Now, faced with the urgency of responding to the COVID-19 pandemic, many governments have bypassed control mechanisms designed to avoid conflicts of interest in state purchases, through emergency declarations. This has resulted in questionable practices and possible acts of corruption. The most recent Capacity to Combat Corruption Index (CCC), launched in 2019 to assess Latin American countries’ ability to uncover, punish, and prevent corruption, indicates that the fight against corruption in Latin America is weak, and that COVID-19 poses a risk of proliferating expenses that are shielded from accountability. Here are a few examples of how that risk is playing out..
In Bolivia, the Minister of Health was fired in May, in the wake of a price gouging scandal related to artificial respirators. According to reports from various media outlets, the Bolivian government paid more than $27,000 per respirator when its market price is close to $7,000. The former official is detained while the investigation continues.
In El Salvador, a recent journalistic investigation from a Latin American project called Salud con Lupa (Health with a Magnifying Glass) revealed that the health ministry spent a million dollars on face protectors, at a 121% mark up from a company owned by a public official. The publication forced President Nayib Bukele to dismiss the official who sold the supplies, but not the minister who authorized the purchase. Days later, a local newspaper revealed a new case of overpriced purchases, in which another official is involved.
In Mexico, an investigation by a civil society organization revealed that ventilators were purchased from a company owned by the son of a senior official. The equipment was later returned and the contract was cancelled as a result of the investigation. In Mexico, civil society organizations are working to develop control mechanisms to fight corruption during the pandemic, such as the Susana Vigilancia initiative.

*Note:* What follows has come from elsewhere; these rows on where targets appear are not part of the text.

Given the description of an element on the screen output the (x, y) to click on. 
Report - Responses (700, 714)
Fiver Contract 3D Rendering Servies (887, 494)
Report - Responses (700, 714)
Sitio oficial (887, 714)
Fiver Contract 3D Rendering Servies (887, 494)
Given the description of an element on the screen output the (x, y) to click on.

The United States recently included Honduras and Guatemala in the list of countries that comply with the rules of fiscal transparency regarding the management of public resources and access to public information, which is ironic given the widely known history of corruption in both countries. It is even more ironic that in the United States, the Congress has so far failed to exercise oversight over hundreds of billions of dollars in public resources spent on subsidies that were designed to support small businesses during the health crisis.
It comes to no surprise that corruption has taken place during the COVID-19 pandemic given its endemic nature. But we cannot let the health pandemic be an excuse for the corruption pandemic to flourish. Strong and transparent government regulation, civil society oversight and a vigorous free press are three key ingredients for success in fighting both of these ills.